By Matt and John Yuan, Deputy Publishers,
And Ken F. Levin, Publisher

These days, depending upon how you count them, there are more than 300 North American comic book
companies. When 1First Comics started forty years ago there were only two other comic book
publishers, MARVEL and DC, and their bread and butter was almost exclusively super-heroes. So with a
clear field, 1First Comics chose to cede super-heroes to the two big boys (honestly, what could you
come up with that was better than theirs?). And so 1First published everything else: fantasy, thriller,
kids, comedy, family, horror, sci-fi –- anything genre that looked great and did not look like what they
were doing. Charlton had just bit the dust and was conducting a fire sale; that’s how we got E-MAN for
us and JOHNNY DYNAMITE for our long-time friend, the brilliant writer Max Allan Collins. Two of the
then fourteen (!) distributors had also started their own imprints – Capital and Pacific – but the retail
stores, the distributors’ customers, were so vocal that this was a “conflict of interest” that neither
imprint lasted six months, and again, we were there to help pick up the pieces (BADGER and NEXUS
from Capital, STARSLAYER from Pacific).

(Yes, ARCHIE and DELL were there too, but we never saw them as comic book publishers, more as cottage
industries, because with the rare exceptions ARCHIE published… well… only Archie and DELL published licensed
characters, principally from Disney.)

And now it’s forty years since we created the corporation and started putting everything together, and
2023 will be our Fortieth Anniversary of having begun publishing. Which makes 1First Comics the
longest standing independent comic book publisher in the Western Hemisphere, with new creators and
new titles and new characters on the horizon, and home to more ongoing classic independent titles than
anyone else, and more of them coming too.

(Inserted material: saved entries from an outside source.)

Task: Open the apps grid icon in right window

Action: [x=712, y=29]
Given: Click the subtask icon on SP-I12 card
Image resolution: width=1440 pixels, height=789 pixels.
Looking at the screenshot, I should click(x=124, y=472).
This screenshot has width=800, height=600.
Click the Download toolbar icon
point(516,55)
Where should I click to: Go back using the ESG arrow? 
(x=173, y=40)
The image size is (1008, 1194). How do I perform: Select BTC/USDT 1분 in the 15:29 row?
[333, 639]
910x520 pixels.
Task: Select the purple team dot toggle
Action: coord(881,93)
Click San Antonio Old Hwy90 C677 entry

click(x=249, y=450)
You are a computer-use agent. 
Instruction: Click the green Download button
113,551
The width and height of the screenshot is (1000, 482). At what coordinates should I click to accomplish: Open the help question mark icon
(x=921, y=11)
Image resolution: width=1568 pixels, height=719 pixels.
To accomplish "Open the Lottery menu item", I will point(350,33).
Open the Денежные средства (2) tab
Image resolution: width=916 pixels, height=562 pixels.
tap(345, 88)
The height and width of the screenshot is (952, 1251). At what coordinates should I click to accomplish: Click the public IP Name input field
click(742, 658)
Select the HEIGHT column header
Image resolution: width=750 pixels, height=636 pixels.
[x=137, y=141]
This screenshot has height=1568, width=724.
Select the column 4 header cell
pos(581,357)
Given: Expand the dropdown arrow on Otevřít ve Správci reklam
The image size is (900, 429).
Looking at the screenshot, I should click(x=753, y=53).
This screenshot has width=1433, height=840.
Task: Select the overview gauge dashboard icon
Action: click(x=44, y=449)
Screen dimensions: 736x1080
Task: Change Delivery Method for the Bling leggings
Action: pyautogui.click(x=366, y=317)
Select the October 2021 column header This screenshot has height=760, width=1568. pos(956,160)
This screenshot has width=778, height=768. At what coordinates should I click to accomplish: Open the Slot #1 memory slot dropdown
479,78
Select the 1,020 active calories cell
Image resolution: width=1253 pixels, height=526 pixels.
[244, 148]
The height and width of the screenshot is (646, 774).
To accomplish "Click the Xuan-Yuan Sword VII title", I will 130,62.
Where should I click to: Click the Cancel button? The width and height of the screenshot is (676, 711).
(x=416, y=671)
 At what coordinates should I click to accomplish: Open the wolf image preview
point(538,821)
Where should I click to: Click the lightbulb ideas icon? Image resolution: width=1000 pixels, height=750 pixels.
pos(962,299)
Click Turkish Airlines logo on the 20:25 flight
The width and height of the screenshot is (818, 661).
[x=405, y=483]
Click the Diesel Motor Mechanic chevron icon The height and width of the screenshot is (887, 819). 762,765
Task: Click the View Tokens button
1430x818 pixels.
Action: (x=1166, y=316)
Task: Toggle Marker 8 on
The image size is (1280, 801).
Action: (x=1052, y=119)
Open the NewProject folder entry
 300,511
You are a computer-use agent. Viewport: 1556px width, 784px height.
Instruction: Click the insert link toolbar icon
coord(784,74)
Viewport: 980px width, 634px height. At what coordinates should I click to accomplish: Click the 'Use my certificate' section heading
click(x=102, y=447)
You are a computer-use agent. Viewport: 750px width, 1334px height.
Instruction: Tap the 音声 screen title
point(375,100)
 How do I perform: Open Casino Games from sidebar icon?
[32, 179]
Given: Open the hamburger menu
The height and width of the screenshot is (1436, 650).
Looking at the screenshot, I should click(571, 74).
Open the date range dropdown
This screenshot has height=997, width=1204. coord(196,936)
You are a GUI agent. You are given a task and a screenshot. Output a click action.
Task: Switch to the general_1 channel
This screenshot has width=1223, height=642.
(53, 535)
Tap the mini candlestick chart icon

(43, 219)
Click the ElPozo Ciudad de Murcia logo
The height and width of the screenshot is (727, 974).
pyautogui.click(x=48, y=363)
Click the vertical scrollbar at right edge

And in that time we’ve seen a lot of changes in the industry.

Distribution, once handled by those fourteen companies, was cut down to two by the Perelman regime
at Marvel in the late 1990’s, part of the reason Marvel had to go into bankruptcy, and when Marvel
came out to land in the hands of what became the Ike Perlmutter/Bill Jemas/Joe Quesada juggernaut,
Steve Geppi’s Diamond Distribution was the last distributor standing. Then digital distribution became a
thing and made even that monopoly a tenuous dinosaur.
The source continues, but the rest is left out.